Adèle and her mother staggered around the room. Adèle fell on to Annette’s bed and sobbed into the pillow. ‘Oh, stop it, stop it,’ Annette said. Her hair had fallen down and tears were running through her rouge. Lucile subsided to the floor and beat the carpet with her fist. ‘I think I’ll die,’ she said.
Oh, the relief of it! When for months now, the three of them had hardly spoken! They got to their feet, tried to compose themselves; but as they reached for powder and scent, great gouts of laughter burst from one or the other. All evening they’re not safe: ‘Maître Danton, you know Maximilien Robespierre, don’t you?’ Annette said, and turned away because tears were beginning to well up in her eyes and her lips were twitching and another scream of laughter was about to be born. Maître Danton had this exceedingly aggressive habit of planting a fist on his hip and frowning, while he was talking about the weather or something equally routine. Deputy Maximilien Robespierre had the most curious way of not blinking, and a way of insinuating himself around the furniture; it would be marvellous to see him spring on a mouse. She left them to their self-importance, guffawing inside.
‘So where are you living now?’ Danton inquired.

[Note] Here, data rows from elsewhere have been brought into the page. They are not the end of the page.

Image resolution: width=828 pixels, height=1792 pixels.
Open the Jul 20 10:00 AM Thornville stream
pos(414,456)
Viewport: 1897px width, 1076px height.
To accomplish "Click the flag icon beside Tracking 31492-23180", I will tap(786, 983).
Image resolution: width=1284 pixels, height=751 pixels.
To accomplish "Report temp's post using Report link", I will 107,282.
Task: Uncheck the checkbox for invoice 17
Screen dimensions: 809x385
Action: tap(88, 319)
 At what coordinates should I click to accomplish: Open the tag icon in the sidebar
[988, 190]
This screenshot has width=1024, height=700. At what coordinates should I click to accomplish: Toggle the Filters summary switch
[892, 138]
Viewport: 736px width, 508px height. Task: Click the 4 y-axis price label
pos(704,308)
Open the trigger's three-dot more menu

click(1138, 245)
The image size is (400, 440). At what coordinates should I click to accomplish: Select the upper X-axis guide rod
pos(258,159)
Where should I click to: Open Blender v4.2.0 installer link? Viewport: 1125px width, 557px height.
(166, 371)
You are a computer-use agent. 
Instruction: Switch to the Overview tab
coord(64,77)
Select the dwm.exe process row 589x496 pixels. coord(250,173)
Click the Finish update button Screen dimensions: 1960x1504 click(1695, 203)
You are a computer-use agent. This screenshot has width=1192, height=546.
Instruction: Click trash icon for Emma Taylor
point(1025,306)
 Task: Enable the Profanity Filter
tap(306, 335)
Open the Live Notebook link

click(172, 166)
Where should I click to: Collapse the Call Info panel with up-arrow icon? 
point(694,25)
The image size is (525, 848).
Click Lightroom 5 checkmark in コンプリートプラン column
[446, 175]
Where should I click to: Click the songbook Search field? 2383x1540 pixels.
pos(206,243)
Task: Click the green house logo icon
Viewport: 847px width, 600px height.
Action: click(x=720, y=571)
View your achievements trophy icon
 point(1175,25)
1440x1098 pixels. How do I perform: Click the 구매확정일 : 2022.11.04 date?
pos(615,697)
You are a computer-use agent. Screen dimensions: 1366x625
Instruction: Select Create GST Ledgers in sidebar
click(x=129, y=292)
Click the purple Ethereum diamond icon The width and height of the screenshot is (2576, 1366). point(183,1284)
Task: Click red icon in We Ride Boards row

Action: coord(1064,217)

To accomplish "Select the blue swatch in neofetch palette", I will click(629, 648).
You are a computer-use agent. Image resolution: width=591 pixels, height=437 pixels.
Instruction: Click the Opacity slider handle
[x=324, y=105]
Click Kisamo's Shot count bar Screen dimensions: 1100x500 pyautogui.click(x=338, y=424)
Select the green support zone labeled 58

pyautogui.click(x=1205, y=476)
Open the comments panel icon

‘On the rue Saintonge in the Marais.’
‘Comfortable?’
Robespierre didn’t reply. He couldn’t think what Danton’s standard of comfort might be, so anything he said wouldn’t mean much. Scruples like this were always tripping him up, in the simplest conversations. Luckily, Danton seemed not to want a reply. ‘Most of the deputies don’t seem very happy about moving to Paris.’